Sister blog of Physicists of the Caribbean in which I babble about non-astronomy stuff, because everyone needs a hobby

Thursday, 30 June 2016

Coming on, Monster Raving Loony party !

As the dust settles after the UK vote to leave the EU, lawyers are picking over the landscape and legal opinions are emerging as to how the UK's departure from the European Union might be slowed or even stopped.
They fall into three main areas:
-The operation of Article 50 of the Lisbon Treaty
-A Scottish "block"
-A second national referendum

As I see it, there are several ways in which this madness could, plausibly, still be prevented. Although there is not much mood in Parliament right now to block it or hold a second referendum, even Michael "twerpface" Gove (who, unlike Boris, is a true Euroskeptic) is saying he wouldn't trigger A50 until he was ready. That means we have several months at least for things to change. And at the rate at which things are currently changing, stopping Brexit is beginning to seem less and less like wishful thinking.

A Scottish block, even if it were legally possibly, wouldn't work. That would probably alienate voters as much as humanly possible. But a cross-party decision by MPs from all countries to block legislation might have a chance of not provoking a constitutional catastrophe (we're already deep into the "crisis" stage), if there was a clear public mood for it. With several months of this to go, there's a very real chance that could develop.

If the petition grew to show a clear majority of the electorate now favoured Remain, that might be tantamount to the revolution and might possibly trigger the unthinkable. But four million is a long way off that.

I think they're not giving it due credit, it's by far and away the most successful e-petition. It's not that people don't care about various other issues, it's simply that they don't sign e-petitions.
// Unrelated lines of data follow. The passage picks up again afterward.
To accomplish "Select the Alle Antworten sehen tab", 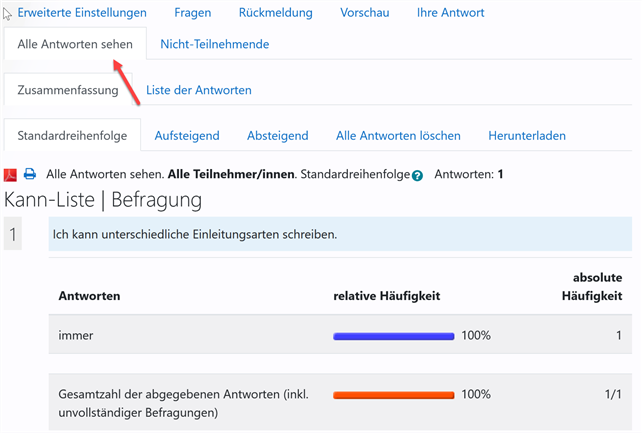I will tap(75, 44).
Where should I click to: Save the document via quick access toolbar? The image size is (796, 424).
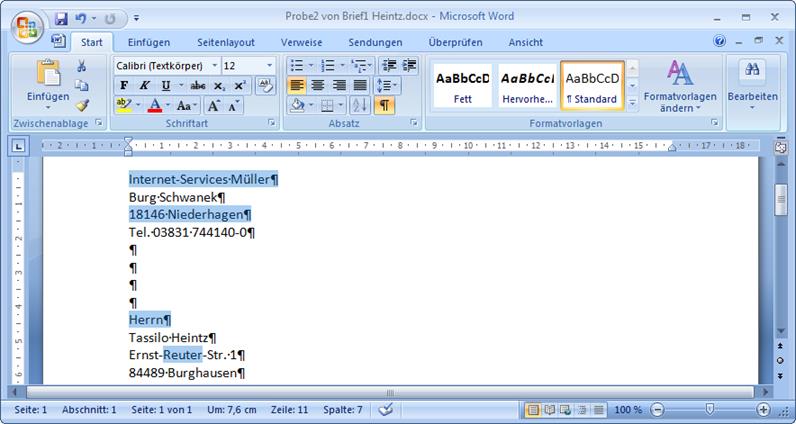tap(62, 18)
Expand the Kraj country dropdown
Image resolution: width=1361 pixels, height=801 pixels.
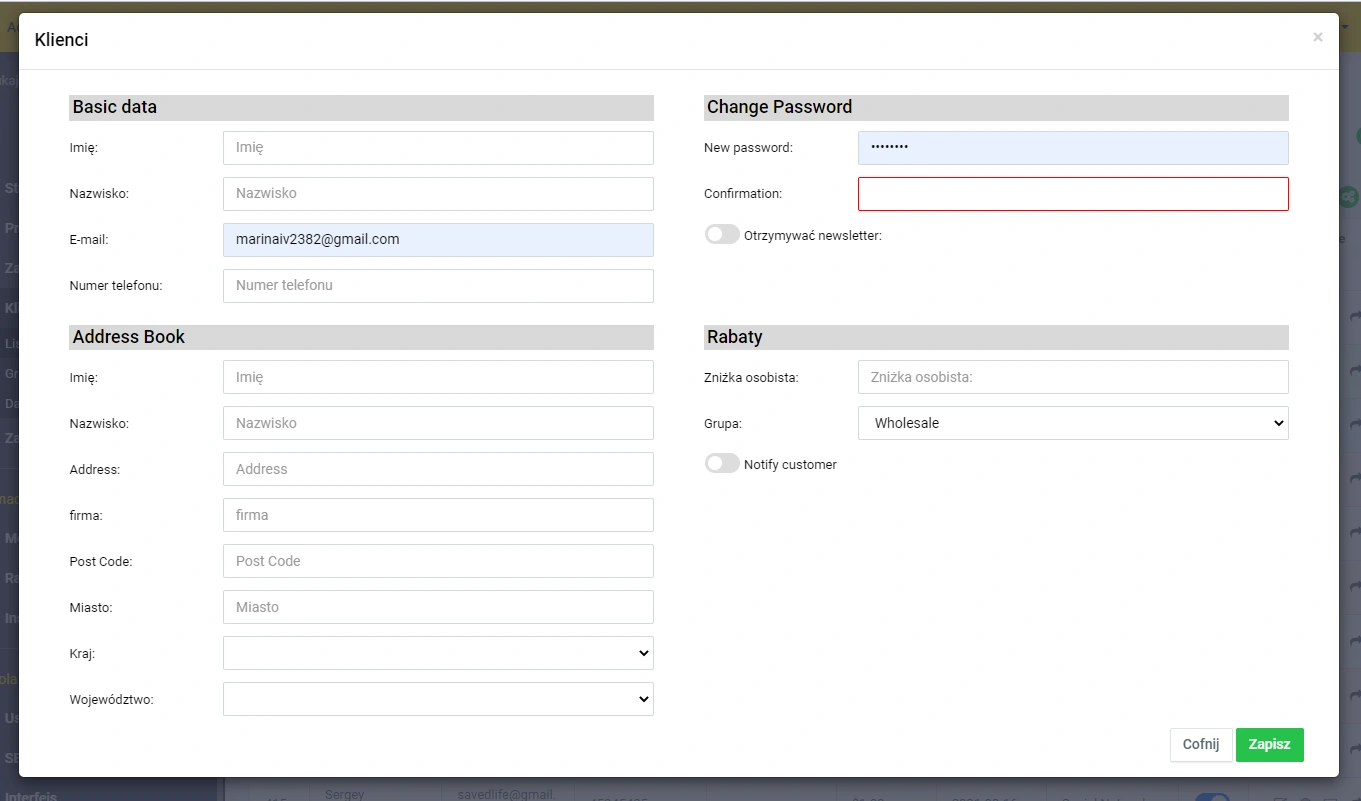(438, 653)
The key factor is how many people signing it are disgruntled Leave voters who are now feeling lied to, or those who inexplicably insist on using referendums as a protest votes ("What would you like for dinner, sausages or roast turkey ?", "No thanks I'll have the dog food".... "Well, you asked for it...").

Possibly the most likely option is a snap general election. Although currently almost all bets are off, I can't imagine this not happening in the highly likely event of new leaders of both Labour and the Tories in the next few weeks/months (Corbyn is really shooting himself in the feet by refusing to leave, he's damaging his reputation as a man of honour at this point). If the campaign was based on a promise to prevent Brexit, that would probably satisfy enough people that a second referendum would not be likely.

But who knows, right now it looks just as plausible that the Monster Raving Loony party will sweep to victory.
http://www.bbc.com/news/uk-politics-uk-leaves-the-eu-36671629

4 comments:

  1. Can Trump be stopped? A simple solution, as always, is to move to Canada.

    ReplyDelete
  2. Well the election cycle just lost one populist blonde with mad hair, so there's hope for 'murica yet.

    ReplyDelete
  3. I've a suspicion that the reason Corbyn hasn't gone is because he's known since the day he was elected leader that 80% of the parliamentary party had no confidence in him. There's also a pretty good chance he'll win in the membership again if he's on the ballot - but he has to stay leader for that to happen as he won't get the required number of nominations from MPs.

    ReplyDelete
  4. That's pretty much what Kinnock said on yesterday's Andrew Marr show. The party constitution says in no uncertain terms that a member has to have the backing of at least 20% of the MPs, which Corbyn clearly does not. He might win the leadership election, but he'd never make it onto the ballot in the first place.